New potential found with helicase discovery

University research teams are working together to study helicase, searching for new uses for the repair protein. There are hopes that it may be useful to many biological systems, including premature aging, birth defects and cancer. 

University research teams are working together to study helicase, searching for new uses for the repair protein. There are hopes that it may be useful to many biological systems, including premature aging, birth defects and cancer. 

University researchers are exploring new possibilities for uses of helicase, the repair protein in DNA.

By using a new laboratory technique which can detect the structure of enzymes and measure the DNA unwinding process simultaneously, two research laboratories in the University collaborated to study the relationship between the structure and function of specific proteins called helicase, which is critical in DNA sequencing and the DNA repair system.

“Helicases are a large family of proteins that exist in all living organisms. These enzymes can unwind the double stranded helix of the DNA like a zipper,” said Sinan Arslan, primary researcher and the postdoctoral research associate in Ha’s laboratory.

His group is studying two different types of helicase, Rep and PcrA, and associate professor Yann Chemla’s is studying another, UvrD, but both are in the same class of helicase.

Taekjip Ha, a professor in the College of Engineering, and Chemla discovered there are two structures of helicase, open and closed, but the closed helicase is the functional structure. They attempted to respond to debates in the community about the helicases.

Chemla said the first debate is on how many helicase are required to carry out the function of unwinding DNA, and the other is what the functions of the helicase are in the open and closed states.

Chemla said the innovation has the potential to be applied to several biological systems but will also hopefully answer questions people haven’t been able to answer before. He said it will also have the potential to regulate the activity of helicase — which is critical to DNA repair — in cells.

Arslan said the study of super helicase could be used for purposes beyond DNA repair, as well.

He said they wanted to develop the super helicase into a diagnostic tool that makes it easy to detect the pathogenic organisms, such as HIV and Ebola, under every condition without the limits of temperature.

He said, for example, the process for detecting Ebola could be expedited to take a matter of minutes, rather than 21 days. Arslan said people could add a sample of possibly infected material into boiling water and dip a strip of paper made of super helicase to confirm whether the material is infected. If a pathogenic organism, like Ebola, existed in the material the paper would change colors.

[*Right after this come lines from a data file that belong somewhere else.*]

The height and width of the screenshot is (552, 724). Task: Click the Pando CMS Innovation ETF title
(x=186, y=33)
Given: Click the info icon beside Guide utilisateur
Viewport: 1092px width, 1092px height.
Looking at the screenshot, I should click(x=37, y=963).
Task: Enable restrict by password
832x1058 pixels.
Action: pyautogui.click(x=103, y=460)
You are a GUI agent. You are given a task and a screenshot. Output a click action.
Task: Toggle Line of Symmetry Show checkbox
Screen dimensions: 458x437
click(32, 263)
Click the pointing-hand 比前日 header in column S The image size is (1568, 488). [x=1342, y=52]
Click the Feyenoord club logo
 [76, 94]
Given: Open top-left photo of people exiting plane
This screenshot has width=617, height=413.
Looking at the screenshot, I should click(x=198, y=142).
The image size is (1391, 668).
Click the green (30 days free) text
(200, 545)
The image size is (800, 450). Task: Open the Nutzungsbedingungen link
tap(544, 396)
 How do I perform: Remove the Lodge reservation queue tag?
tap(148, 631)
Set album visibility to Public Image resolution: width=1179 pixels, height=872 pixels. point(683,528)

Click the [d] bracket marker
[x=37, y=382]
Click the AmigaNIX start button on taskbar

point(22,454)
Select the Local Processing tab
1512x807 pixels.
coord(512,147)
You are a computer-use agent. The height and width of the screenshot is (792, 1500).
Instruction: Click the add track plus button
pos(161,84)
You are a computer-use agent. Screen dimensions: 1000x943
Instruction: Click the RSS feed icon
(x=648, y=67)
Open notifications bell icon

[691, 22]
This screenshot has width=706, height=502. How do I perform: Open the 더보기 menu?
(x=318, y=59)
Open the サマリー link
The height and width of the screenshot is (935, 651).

Additionally, Ha said the super helicase is able to kill cells by completely unwinding the DNA.

“My fantasy is to do the same with the human enzyme and then maybe you can use this trick to kill cancer cells,” Ha said. “If you put this super helicase into human cells and target them only to the cancer cells. Maybe the cancer cells will die.”

Chemla said the research is fundamental to understanding how nature works and will provide insight into the inner workings of the human body.